De botanische tuinen in Bogor. Deze zijn ooit door een Nederlander ontworpen. Op zondag gaan veel Indonesiërs naar het park, vaak met een krant onder de arm om op te kunnen zitten met picknicken. Je zult niet ontkomen aan de studenten die het Engels met je willen oefenen. In het park is een (westers) restaurant waar je kan e-mailen.
Het Kraton in Yogyakarta. Hier woont de sultan. Een gids kan je rondleiden. Aan het einde van de rondleiding zal je hoogstwaarschijnlijk naar het batik bedrijfje van - zogenaamd - zijn broer geloodst worden. De vogeltjesmarkt is ook in de buurt. Daar kun je allerlei exotische dieren in een kooi zien zitten.
De Borobudur. De beroemdste boeddhistische tempel. De bouw startte rond 800 en heeft 100 jaar geduurd. Ook de restauratie, waarbij miljoenen stenen zijn weggehaald, moet haast onbegonnen werk zijn geweest. Ga 's morgens vroeg, dan ben je de horde toeristen voor. Probeer niet agressief te worden van de verkopers die om je heen zwermen.
De Prambanan tempels. Dit hindoeïstisch monument uit 850 is fantastisch mooi. Om de tempels is een fraai park aangelegd. De enorme tempels zijn opgebouwd van stenen die los op elkaar liggen. Tijdens de restauratie zijn heel veel stenen 'over gebleven'. Deze liggen op een veld naast de tempels.
De Merapi vulkaan. De Merapi ligt in de buurt van Yogyakarta. Het is de mooiste vulkaan van Indonesië. Hij ziet er vervaarlijk uit, met zijn rokende krater. De Indonesiërs zijn al een dam in de vallei aan het aanleggen om de lavastroom tegen te houden, zodat het verderop gelegen dorp niet bedolven wordt.
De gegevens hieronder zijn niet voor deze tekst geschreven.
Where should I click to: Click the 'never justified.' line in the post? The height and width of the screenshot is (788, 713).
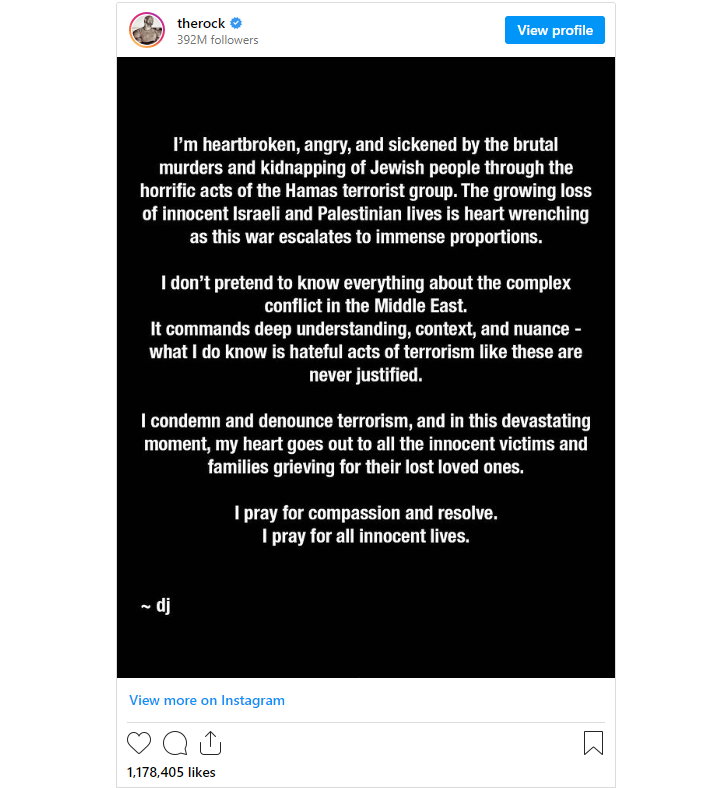(366, 375)
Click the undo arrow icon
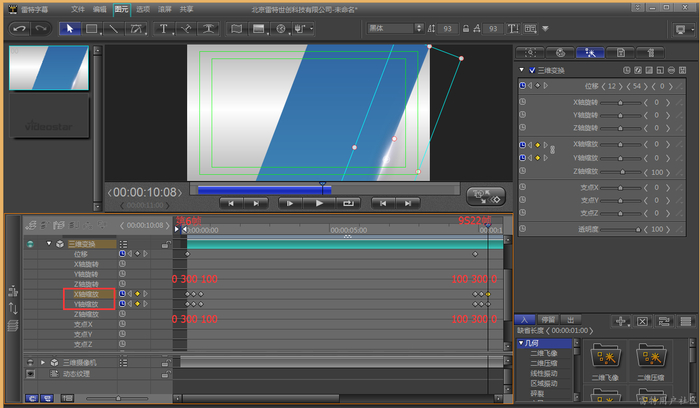This screenshot has width=700, height=408. (19, 29)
De fiets. Alles wordt op de fiets vervoerd, op de foto zijn het grote manden. Je ziet ook enorme bossen hout vervoerd worden op de fiets. De fietsen zijn zo solide dat ze het eeuwige leven hebben. Eens kwam ik een heel oude man op een fiets tegen, net zo oud als hemzelf. Ik was even vergeten dat ik links moest fietsen.. We reden tegen elkaar op en zijn handel voor de markt rolde over straat. Hij keek heel boos, maar nadat ik hem 2000 rupiah gegeven had werd dat al veel minder.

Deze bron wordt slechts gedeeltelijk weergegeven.